De acordo com Pinheiro (2013, p. 48) é essencial "identificar qual é a dor psíquica, que tipo de defesa o adolescente desenvolveu para lidar como a frustração de não conseguir realizar seu desejo."
Nos encontros de orientação à família, é necessário que o gestalt-terapeuta promova a compreensão dos pais sobre o processo de desenvolvimento dos filhos, dialogue sobre momentos de disciplina e de liberdade, facilite estratégias de enfrentamento das dificuldades com os seus filhos, converse sobre suas ações e seus posicionamentos em relação aos filhos, reflita sobre o papel da família, da escola e dos amigos para os adolescentes e acolha o sofrimento psíquico dos familiares a respeito dos seus filhos.

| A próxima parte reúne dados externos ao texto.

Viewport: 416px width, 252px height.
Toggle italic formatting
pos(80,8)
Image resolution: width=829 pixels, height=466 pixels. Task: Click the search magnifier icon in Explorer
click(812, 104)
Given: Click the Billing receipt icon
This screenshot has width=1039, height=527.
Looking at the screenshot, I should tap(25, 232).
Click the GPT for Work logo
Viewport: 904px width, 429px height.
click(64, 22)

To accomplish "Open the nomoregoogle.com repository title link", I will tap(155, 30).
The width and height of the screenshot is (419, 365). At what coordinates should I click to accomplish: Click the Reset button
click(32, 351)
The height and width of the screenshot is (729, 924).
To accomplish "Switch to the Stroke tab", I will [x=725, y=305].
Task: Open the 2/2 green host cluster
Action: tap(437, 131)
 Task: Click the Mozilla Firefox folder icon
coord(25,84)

Para Mirabella (2013) o gestalt-terapeuta deve perceber os conflitos existentes do autoritarismo dos pais em relação aos filhos e das situações de negligência ou abandono ou indiferença. Em alguns casos, os pais esquecem que já foram adolescentes, que entraram em contato com este período, em um contexto histórico, psicológico, econômico, social e cultural, que pode ser distinto de seu filho. O psicoterapeuta pode propiciar uma reflexão sobre a adolescência vivenciadas pelos pais e a compreensão da adolescência dos filhos na atualidade.
Além destes encontros de aconselhamento à família, podemos realizar sessões conjuntas, para perceber a interação entre o adolescente e a sua família, ou de membros da sua família (por exemplo, apenas o seu pai e o adolescente, ou sua mãe e o adolescente, ou outras pessoas). Neste momento, o adolescente pode verbalizar para a família o que o incomoda e discutir sobre um assunto relevante, e vice-versa. Fernandes (2013, p. 36) afirma que as "minhas intervenções têm o propósito de ora de facilitar a comunicação entre eles, ora de auxiliá-los a encontrar novas perspectivas para que consigam equacionar, redefinir e elaborar conflitos e assim tomar decisões com mais consciência."

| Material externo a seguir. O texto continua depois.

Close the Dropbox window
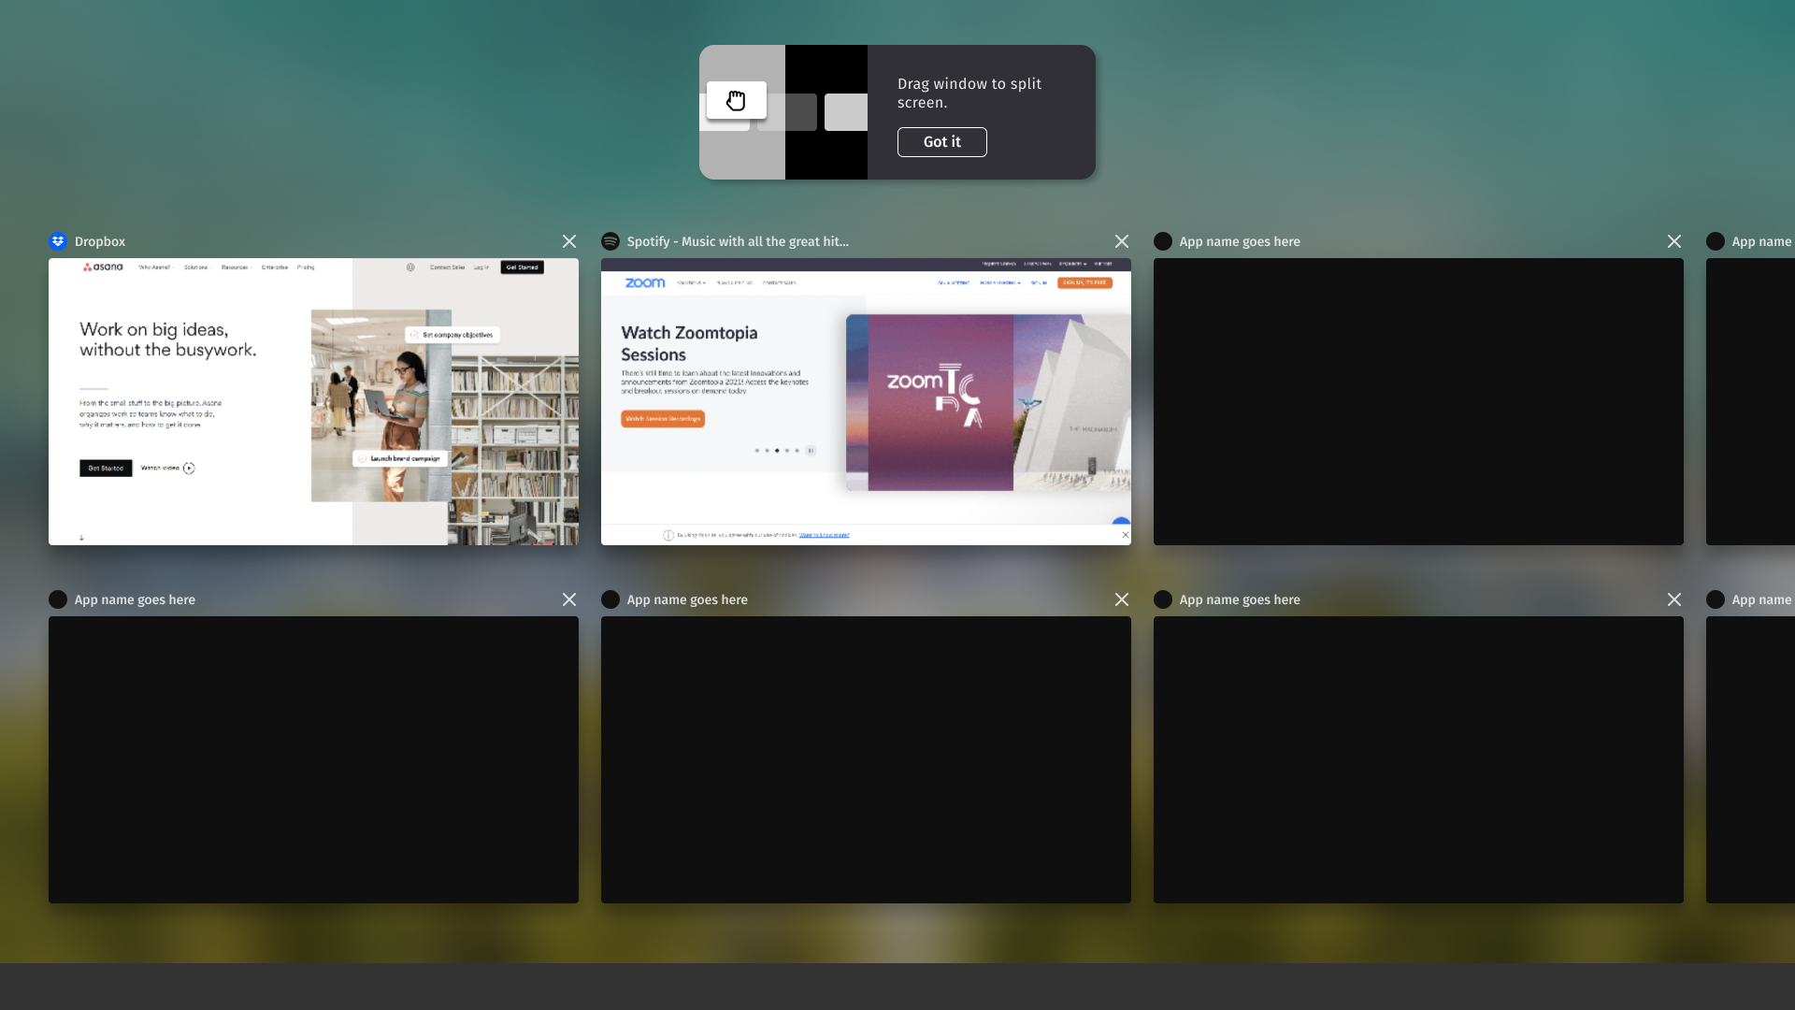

O gestalt-terapeuta deve estabelecer uma relação dialógica e uma atitude de presença com o jovem (Mirabella, 2013). Deve ter uma disponibilidade e interesse em atender este público, ou seja, sentir-se à vontade para conversar sobre as vivências do adolescente e conseguir acessá-lo com a sua atuação. Pinheiro (2013, p. 96) recomenda atitudes para o estabelecimento da relação terapêutica com os adolescentes: "abertura, empatia, reciprocidade, presença, responsabilidade." Em uma postura de aceitação, de respeito e de confirmação do adolescente da forma que ele se apresenta para o gestalt-terapeuta.
No estabelecimento da relação terapêutica, o gestalt-terapeuta pode usar experimentos com o adolescente, com base nos conflitos vividos, nas situações inacabadas, na necessidade do cliente, propiciando-o disponibilidade e interesse pelo processo. Também pode ser usado para vivenciar situações inacabadas na sua vida, fornecer informações sobre o adolescente, favorecer o seu processo, entrar em contato, facilitar o discurso expressivo, entre outros.

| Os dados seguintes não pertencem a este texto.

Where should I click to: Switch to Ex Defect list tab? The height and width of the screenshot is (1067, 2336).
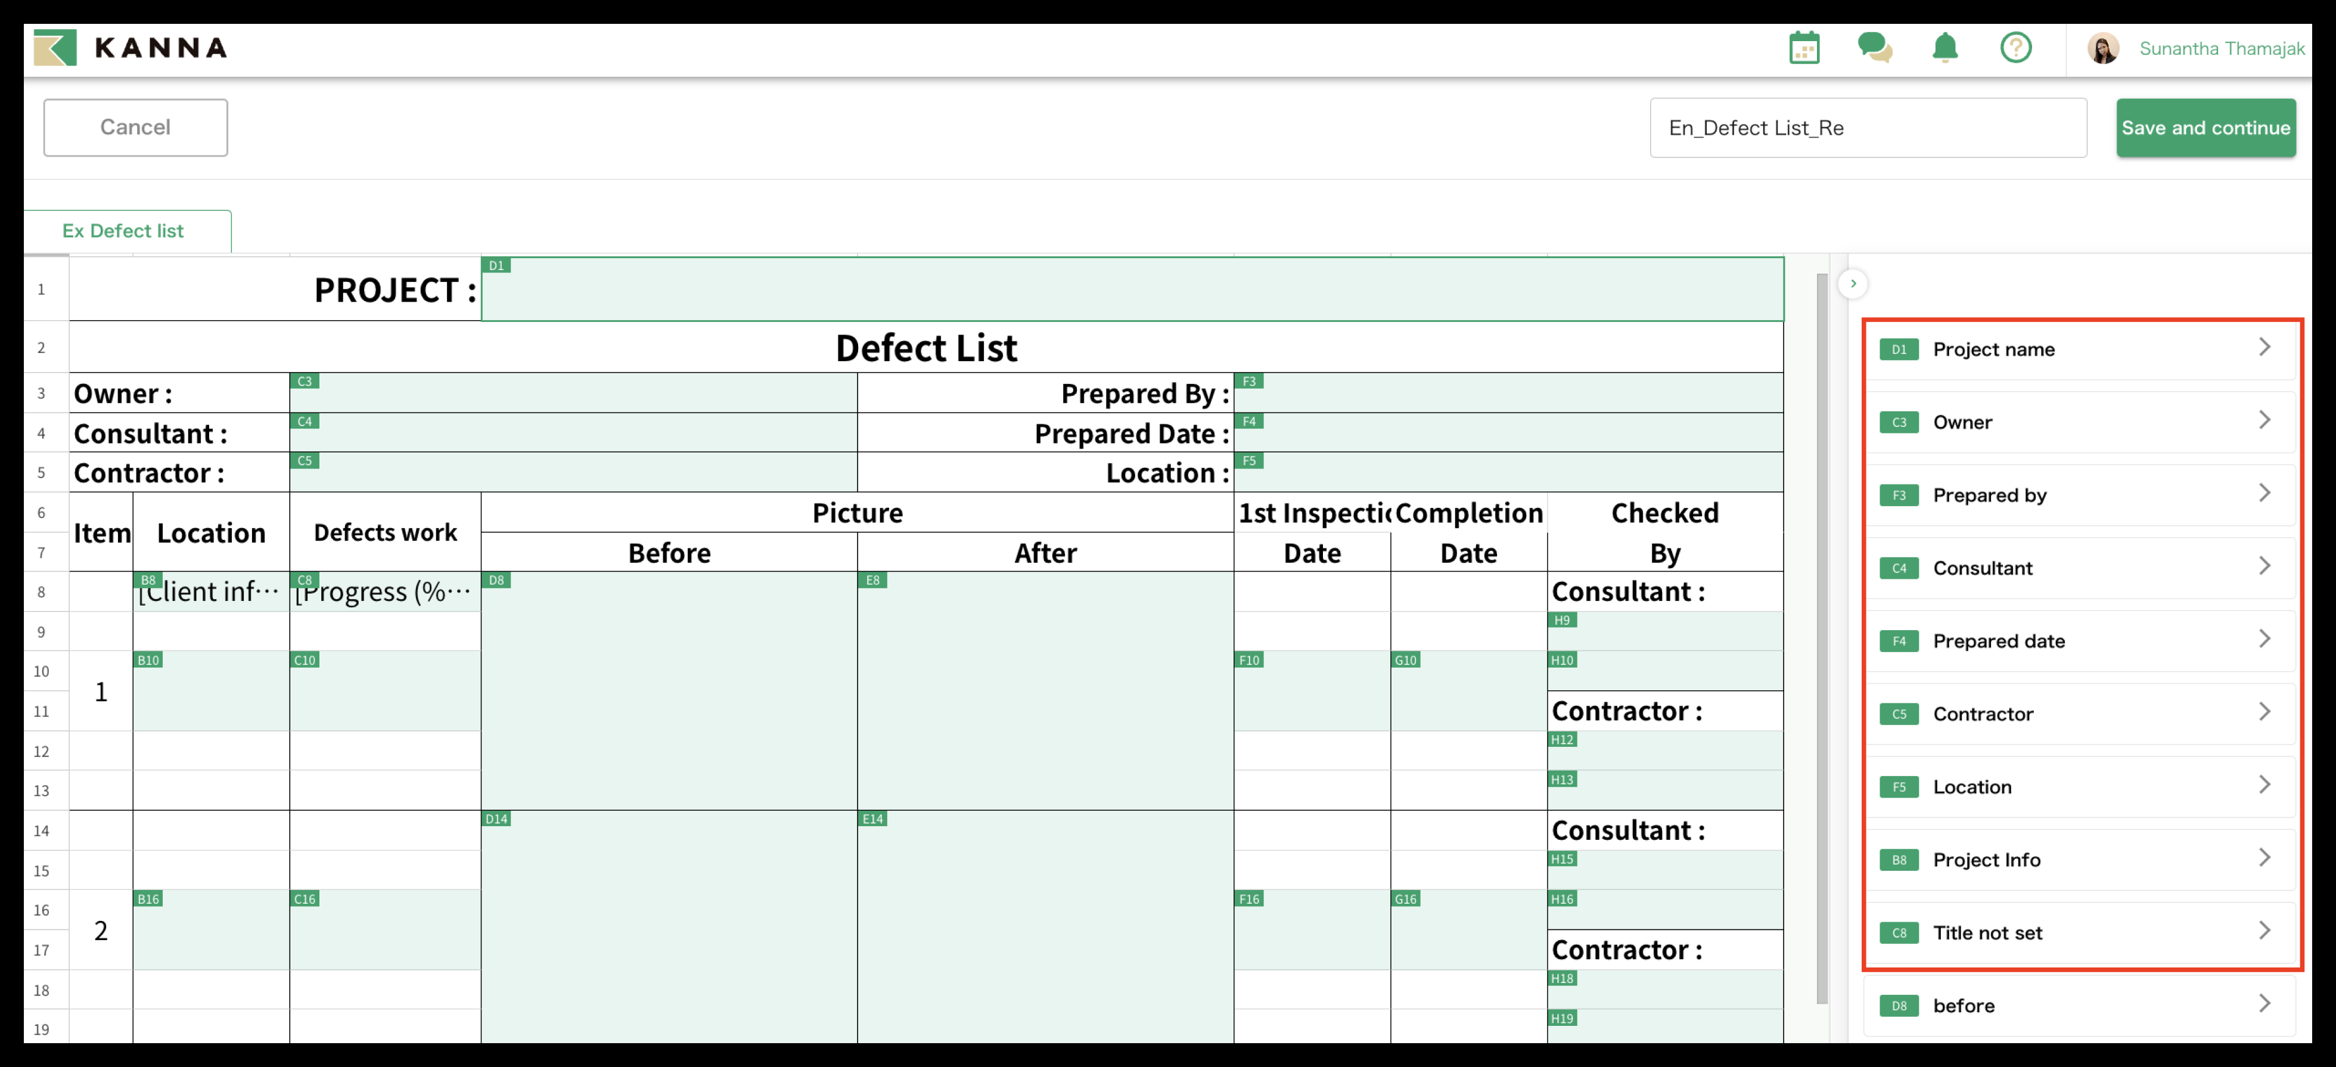point(123,231)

2. Gestalt-terapia: A Arte da Experimentação no Processo Terapêutico com Adolescentes
Neste tópico, retrataremos o uso de experimentos na abordagem gestáltica, apresentando uma reflexão sobre a criatividade na atuação do gestalt-terapeuta, a concepção de experimentos na abordagem e os tipos de experimentos que podem ser utilizados no setting terapêutico.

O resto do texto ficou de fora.